__YOUR GOAL__:
Count how many lines in the data below contain the string "point", with case counting, and reply with only that number.

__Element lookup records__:
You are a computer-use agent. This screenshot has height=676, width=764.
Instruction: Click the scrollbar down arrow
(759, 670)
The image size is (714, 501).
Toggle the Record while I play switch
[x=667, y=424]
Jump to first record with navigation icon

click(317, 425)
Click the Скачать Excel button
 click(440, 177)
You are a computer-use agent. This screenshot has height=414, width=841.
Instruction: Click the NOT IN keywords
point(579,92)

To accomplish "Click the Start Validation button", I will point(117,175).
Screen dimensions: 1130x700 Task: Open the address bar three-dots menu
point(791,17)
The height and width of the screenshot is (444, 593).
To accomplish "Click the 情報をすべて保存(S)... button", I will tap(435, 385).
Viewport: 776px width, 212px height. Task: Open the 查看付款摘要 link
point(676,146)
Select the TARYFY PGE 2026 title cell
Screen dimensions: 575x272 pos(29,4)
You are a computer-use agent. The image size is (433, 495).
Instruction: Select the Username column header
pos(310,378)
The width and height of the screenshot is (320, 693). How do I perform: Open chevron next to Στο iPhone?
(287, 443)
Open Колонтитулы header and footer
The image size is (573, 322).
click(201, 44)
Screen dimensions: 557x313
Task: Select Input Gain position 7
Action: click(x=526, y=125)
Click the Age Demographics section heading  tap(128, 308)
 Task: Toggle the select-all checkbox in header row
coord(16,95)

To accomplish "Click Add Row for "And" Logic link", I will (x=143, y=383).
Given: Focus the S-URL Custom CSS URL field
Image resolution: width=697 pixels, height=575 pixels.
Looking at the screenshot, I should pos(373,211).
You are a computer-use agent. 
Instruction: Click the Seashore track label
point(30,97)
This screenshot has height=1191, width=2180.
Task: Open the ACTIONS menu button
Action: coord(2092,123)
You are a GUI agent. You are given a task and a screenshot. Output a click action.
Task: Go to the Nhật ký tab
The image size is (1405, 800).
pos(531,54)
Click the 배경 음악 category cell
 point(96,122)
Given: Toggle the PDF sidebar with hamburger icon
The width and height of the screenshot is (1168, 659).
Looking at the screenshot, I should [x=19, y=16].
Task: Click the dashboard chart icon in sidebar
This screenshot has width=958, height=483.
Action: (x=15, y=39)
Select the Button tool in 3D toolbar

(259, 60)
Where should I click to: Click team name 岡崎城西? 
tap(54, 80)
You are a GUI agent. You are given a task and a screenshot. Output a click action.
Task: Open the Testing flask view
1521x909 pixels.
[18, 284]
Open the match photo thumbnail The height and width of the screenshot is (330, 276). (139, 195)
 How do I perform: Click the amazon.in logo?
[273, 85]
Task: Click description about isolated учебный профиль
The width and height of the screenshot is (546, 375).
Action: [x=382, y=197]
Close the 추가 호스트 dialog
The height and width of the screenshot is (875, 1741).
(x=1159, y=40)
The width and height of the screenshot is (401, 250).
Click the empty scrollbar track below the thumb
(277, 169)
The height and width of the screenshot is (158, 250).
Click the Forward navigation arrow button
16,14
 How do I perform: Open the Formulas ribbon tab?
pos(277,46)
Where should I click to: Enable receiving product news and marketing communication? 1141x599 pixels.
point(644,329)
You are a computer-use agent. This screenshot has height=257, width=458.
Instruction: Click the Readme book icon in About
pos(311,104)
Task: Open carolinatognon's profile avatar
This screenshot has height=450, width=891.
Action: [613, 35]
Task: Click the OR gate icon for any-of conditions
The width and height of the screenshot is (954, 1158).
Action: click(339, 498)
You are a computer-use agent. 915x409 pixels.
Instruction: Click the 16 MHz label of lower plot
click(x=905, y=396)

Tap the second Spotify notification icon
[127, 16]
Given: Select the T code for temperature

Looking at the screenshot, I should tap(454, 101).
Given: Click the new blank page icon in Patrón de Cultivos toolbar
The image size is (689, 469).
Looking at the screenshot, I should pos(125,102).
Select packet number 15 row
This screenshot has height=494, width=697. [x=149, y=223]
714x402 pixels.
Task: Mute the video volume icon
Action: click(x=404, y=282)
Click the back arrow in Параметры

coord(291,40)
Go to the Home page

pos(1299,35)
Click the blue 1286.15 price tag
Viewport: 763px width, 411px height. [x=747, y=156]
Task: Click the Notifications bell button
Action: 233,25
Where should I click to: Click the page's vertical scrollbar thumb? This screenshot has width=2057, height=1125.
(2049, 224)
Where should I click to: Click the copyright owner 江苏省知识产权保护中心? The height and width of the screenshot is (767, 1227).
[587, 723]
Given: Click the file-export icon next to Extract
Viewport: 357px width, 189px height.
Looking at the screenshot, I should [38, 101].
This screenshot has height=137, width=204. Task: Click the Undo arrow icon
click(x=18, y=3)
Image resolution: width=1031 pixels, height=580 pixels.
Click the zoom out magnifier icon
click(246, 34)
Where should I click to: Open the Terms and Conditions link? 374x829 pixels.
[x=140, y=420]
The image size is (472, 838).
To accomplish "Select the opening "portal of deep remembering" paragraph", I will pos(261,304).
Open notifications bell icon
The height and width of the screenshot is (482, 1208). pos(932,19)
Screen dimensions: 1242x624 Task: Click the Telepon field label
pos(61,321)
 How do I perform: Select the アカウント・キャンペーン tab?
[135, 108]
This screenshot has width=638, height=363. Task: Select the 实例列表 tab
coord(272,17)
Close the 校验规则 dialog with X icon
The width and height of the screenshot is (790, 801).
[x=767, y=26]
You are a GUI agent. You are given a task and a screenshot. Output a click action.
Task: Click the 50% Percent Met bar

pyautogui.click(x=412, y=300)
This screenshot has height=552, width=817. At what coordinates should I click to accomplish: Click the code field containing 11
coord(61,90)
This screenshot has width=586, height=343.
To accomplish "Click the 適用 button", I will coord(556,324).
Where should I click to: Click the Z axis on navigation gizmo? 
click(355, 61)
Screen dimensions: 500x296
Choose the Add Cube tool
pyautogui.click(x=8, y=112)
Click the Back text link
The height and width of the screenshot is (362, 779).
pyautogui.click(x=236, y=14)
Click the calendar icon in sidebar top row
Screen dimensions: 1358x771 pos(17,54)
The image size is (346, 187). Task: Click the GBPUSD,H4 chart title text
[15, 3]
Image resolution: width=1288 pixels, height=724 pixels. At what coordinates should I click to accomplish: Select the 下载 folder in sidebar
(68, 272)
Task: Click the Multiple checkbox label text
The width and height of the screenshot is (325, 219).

__PROBLEM SOLUTION__:
7